Records supplied:
= = =

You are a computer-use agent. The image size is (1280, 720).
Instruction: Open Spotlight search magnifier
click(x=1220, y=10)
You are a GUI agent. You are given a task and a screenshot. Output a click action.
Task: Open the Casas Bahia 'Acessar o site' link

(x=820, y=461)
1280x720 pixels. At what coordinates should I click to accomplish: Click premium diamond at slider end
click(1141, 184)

= = =

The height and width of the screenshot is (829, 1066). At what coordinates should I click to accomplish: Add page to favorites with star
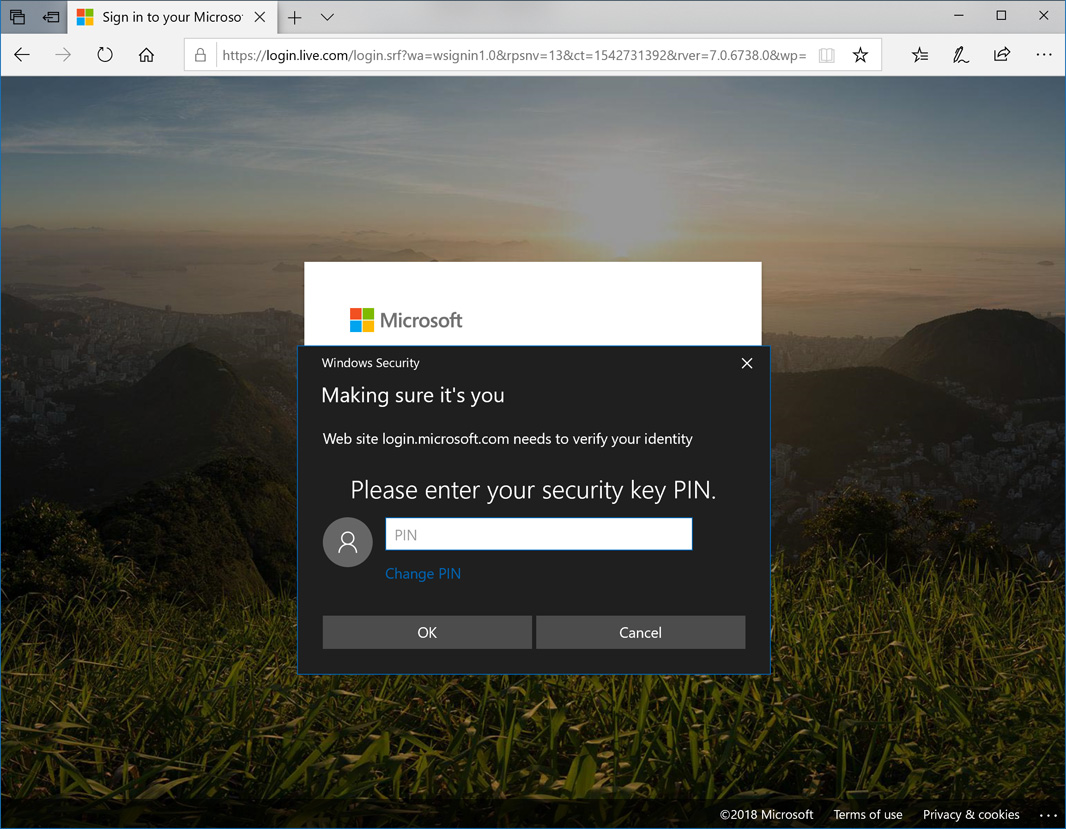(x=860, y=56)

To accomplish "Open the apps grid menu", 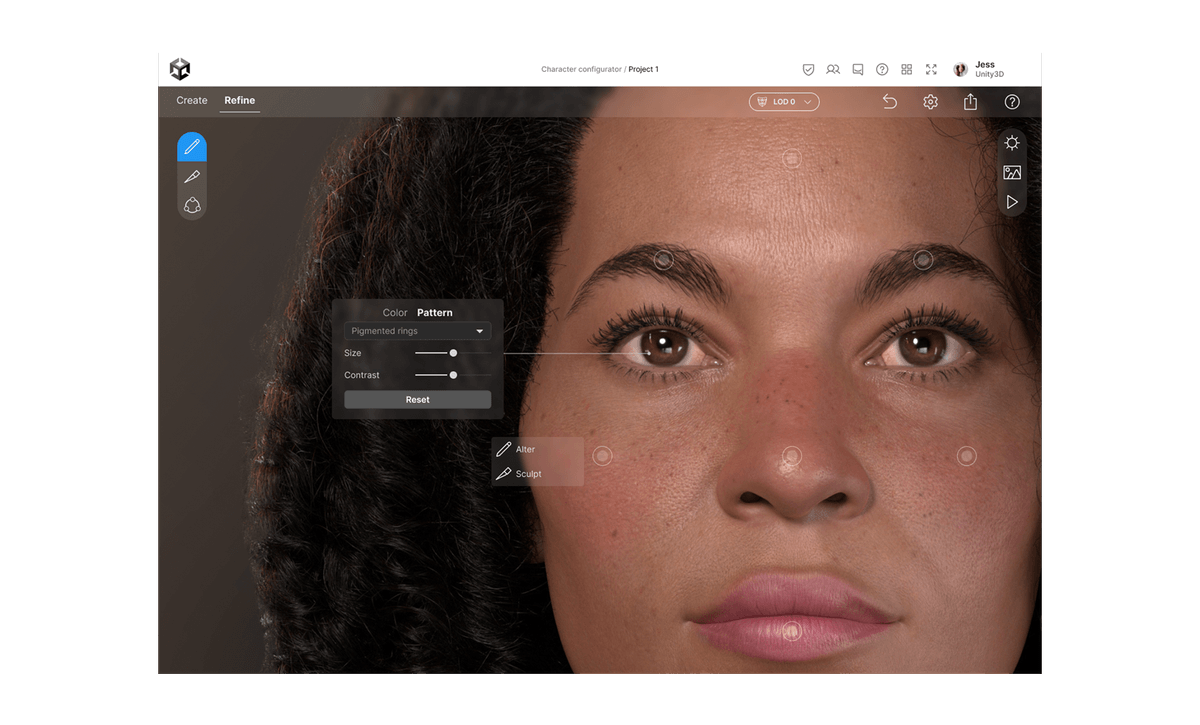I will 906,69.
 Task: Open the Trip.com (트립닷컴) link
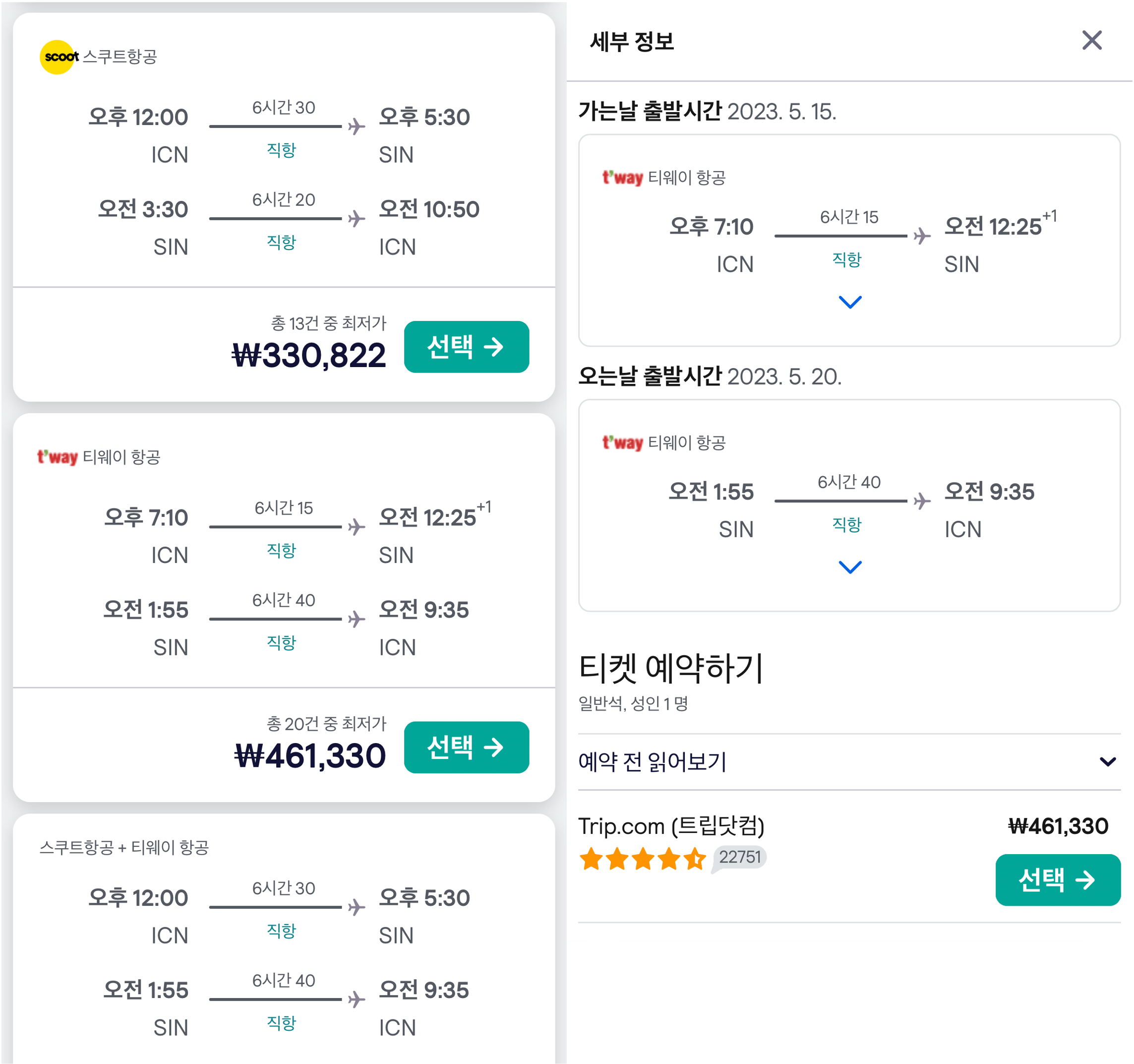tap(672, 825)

= = =

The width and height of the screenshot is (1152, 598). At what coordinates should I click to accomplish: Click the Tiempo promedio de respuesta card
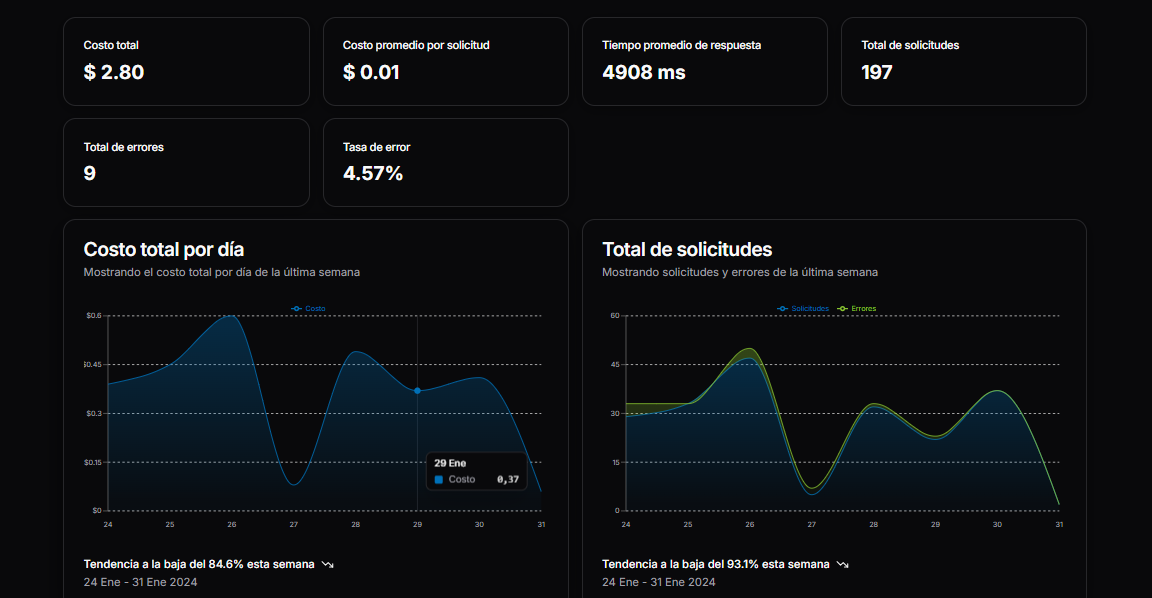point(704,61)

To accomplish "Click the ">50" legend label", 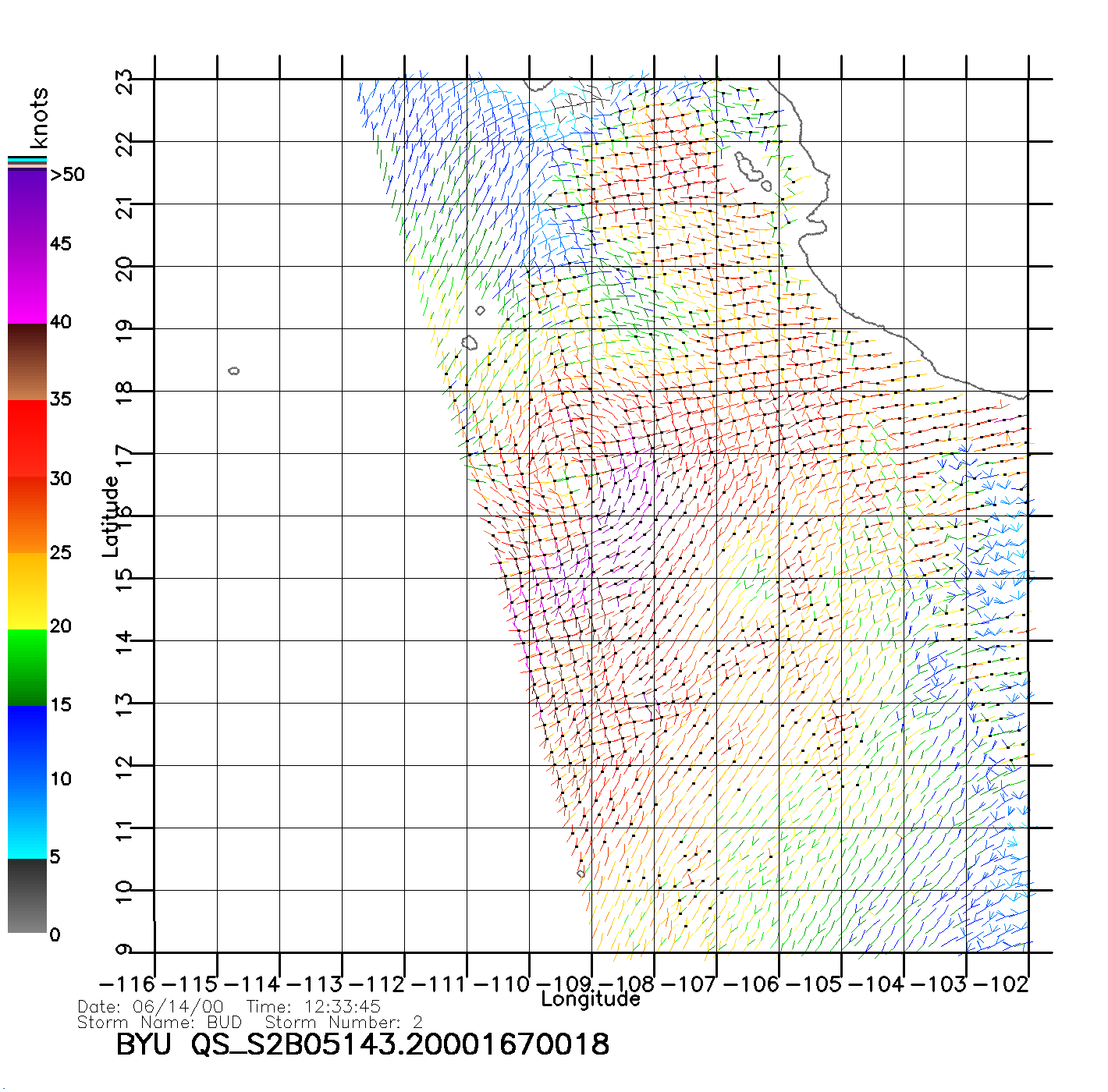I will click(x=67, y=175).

= = =

What the exercise asks: Wherever a line of the data holds "agent", copy that line.

Task result:
You are a computer-use agent. The image size is (1280, 720).
You are a GUI agent. You are given a task and a screenshot. Output a click action.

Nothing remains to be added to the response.